The chargesheet pointed towards a mind-boggling nationwide conspiracy with international support to de-stabilise the constitutional order and the secular democratic Indian state that upholds it, to be replaced by a Hindutva state run according to a new Constitution. For that, the conspirators were prepared for a massive bloodbath, using bomb attacks on religious places to trigger an anti-Muslim holocaust.

Mushrif, who has over three decades of diligent policing behind him and whose feats include exposing the Telgi scam, has made an elaborate case out of nearly a dozen blasts conducted by Hindutva terror groups across the country. He found that a section of India’s intelligence services, a miniscule group in the armed forces and a section of different state police forces have been infiltrated by these elements, a development that bodes ill for the future of the country.

Several big and small fishes of the VHP, the RSS, the Bajrang Dal and the Sanatan Sanstha (which has been found to be involved in the recent Diwali-eve blasts in Goa) had been trapped in Karkare’s net.

Serving and retired Army officers, academics and serving and retired officials of India’s premier intelligence service were caught in Karkare’s web. The menacing power of these groups, inspired by sustained anti-Muslim hate campaigns over the last six decades, gave the plot a sinister and highly destructive character.

The author writes in black and white, as to who started terrorism in India and who created and sustains the terrorism label against Indian Muslims. He talks about how investigations are manipulated by the Intelligence Bureau (IB) and security agencies, which not only play blind to the Hindutva terror, but also encourage it. How innocents are picked up without any proof and how evidence is cooked up to implicate them in crimes they never committed; only to keep the myth of ‘Islamic terrorism’ alive.

Mushrif musters ‘evidence’ to show that the IB has regularly been interfering with regular police investigations to let Hindutva terrorists slip out of the net and replace them with random Muslim youth. In order to fudge issues and further oblige police officers, a few Muslim youth were exterminated to be branded posthumously as ‘terrorists’.

There are quite a few such cases where such extra-judicial killings of Muslim youth turned out to be false police encounters. All this is done to cover the tracks of Hindutva terror. Mushrif says a ‘Brahminist’ network that has its origins in Maharashtra, and is closely knit across political parties, government services, including the IB, and other vital sectors of life, is behind the terror that seeks to destroy the secular, democratic state. He, however, clarifies that very few Brahminists are Brahmins. Many are from other high Hindu castes, some from middle and lower castes.
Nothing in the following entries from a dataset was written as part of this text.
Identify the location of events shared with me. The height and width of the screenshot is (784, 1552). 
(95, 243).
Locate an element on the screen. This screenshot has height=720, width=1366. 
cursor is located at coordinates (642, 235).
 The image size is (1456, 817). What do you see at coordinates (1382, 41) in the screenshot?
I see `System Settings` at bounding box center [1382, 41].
Most Brahmins are fair-minded and would not like to associate themselves with hate ideologies. Hemant Karkare, too, was a Brahmin, Mushrif says. So is Mushrif’s son-in-law.

Once Karkare was removed from the scene, the IB moved in to fill his position with KP Raghuvanshi, a pliant police officer with extremely low credibility among Muslims for his record of letting off known Hindutva terrorists and implicating innocent Muslim youth, even in bomb attack cases on mosques.

There are quite a few interesting vignettes in the book, like Raghuvanshi and Col. Purohit’s association with Abhinav Bharat in Maharashtra, whose hand was evident in a series of blasts across the country. It has old connections with men like Veer Damodar Savarkar (whose relative Himani Savarkar leads the Abhinav Bharat movement), Dr Munje, who led the Hindu Mahasabha, and other Hindutva luminaries. It is at the Bhonsala Military Academy run by these groups that Purohit trained police officers, including Raghuvanshi.

Mushrif asks a pertinent question: Will Raghuvanshi pursue the investigation against Purohit, his guru? A plausible answer is, perhaps, no. Charges have already been dropped by a special court under MCOCA against 11 accused, including Purohit, on the grounds of insufficient evidence.

The book with a lot of references and evidence can make good reading stuff for those who want to keep a close watch on India’s socio-religious politics and security systems.